Record set →
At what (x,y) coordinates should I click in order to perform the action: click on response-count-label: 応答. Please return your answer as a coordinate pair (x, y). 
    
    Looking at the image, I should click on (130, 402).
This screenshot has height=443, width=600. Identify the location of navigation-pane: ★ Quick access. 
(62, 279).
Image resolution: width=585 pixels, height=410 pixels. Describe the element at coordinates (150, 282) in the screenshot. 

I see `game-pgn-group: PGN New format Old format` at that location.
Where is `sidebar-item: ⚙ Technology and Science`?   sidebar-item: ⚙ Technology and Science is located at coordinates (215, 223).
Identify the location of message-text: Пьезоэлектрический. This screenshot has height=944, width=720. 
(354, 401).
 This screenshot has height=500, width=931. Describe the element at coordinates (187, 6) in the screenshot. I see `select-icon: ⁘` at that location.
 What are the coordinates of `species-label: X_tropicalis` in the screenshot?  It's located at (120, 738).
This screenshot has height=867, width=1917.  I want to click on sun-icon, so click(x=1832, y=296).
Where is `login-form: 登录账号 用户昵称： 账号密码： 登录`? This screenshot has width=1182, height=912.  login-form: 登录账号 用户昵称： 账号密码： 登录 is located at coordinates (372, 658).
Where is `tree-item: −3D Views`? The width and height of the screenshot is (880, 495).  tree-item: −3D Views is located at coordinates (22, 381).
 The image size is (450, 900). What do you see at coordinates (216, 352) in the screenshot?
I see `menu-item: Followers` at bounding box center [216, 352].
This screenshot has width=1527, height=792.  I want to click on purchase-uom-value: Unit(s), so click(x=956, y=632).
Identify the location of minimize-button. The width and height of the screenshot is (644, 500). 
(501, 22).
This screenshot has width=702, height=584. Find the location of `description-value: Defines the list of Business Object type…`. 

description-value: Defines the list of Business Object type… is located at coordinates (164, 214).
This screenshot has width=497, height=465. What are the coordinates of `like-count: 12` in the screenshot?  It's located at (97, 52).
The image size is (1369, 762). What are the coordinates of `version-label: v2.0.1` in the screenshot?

Exercise brief → Swap "Identify the location of" for "Locate" throughout all of the material above, keeping every other word unchanged.

Answer to this exercise →
At what (x,y) coordinates should I click in order to perform the action: click on response-count-label: 応答. Please return your answer as a coordinate pair (x, y). 
    
    Looking at the image, I should click on (130, 402).
This screenshot has height=443, width=600. Locate navigation-pane: ★ Quick access. 
(62, 279).
Image resolution: width=585 pixels, height=410 pixels. Describe the element at coordinates (150, 282) in the screenshot. 

I see `game-pgn-group: PGN New format Old format` at that location.
Where is `sidebar-item: ⚙ Technology and Science`?   sidebar-item: ⚙ Technology and Science is located at coordinates (215, 223).
Locate message-text: Пьезоэлектрический. This screenshot has height=944, width=720. 
(354, 401).
 This screenshot has height=500, width=931. Describe the element at coordinates (187, 6) in the screenshot. I see `select-icon: ⁘` at that location.
 What are the coordinates of `species-label: X_tropicalis` in the screenshot?  It's located at (120, 738).
This screenshot has height=867, width=1917.  I want to click on sun-icon, so click(x=1832, y=296).
Where is `login-form: 登录账号 用户昵称： 账号密码： 登录`? This screenshot has width=1182, height=912.  login-form: 登录账号 用户昵称： 账号密码： 登录 is located at coordinates (372, 658).
Where is `tree-item: −3D Views`? The width and height of the screenshot is (880, 495).  tree-item: −3D Views is located at coordinates (22, 381).
 The image size is (450, 900). What do you see at coordinates (216, 352) in the screenshot?
I see `menu-item: Followers` at bounding box center [216, 352].
This screenshot has width=1527, height=792.  I want to click on purchase-uom-value: Unit(s), so click(x=956, y=632).
Locate minimize-button. The width and height of the screenshot is (644, 500). 
(501, 22).
This screenshot has width=702, height=584. Find the location of `description-value: Defines the list of Business Object type…`. 

description-value: Defines the list of Business Object type… is located at coordinates (164, 214).
This screenshot has width=497, height=465. What are the coordinates of `like-count: 12` in the screenshot?  It's located at (97, 52).
The image size is (1369, 762). What are the coordinates of `version-label: v2.0.1` in the screenshot?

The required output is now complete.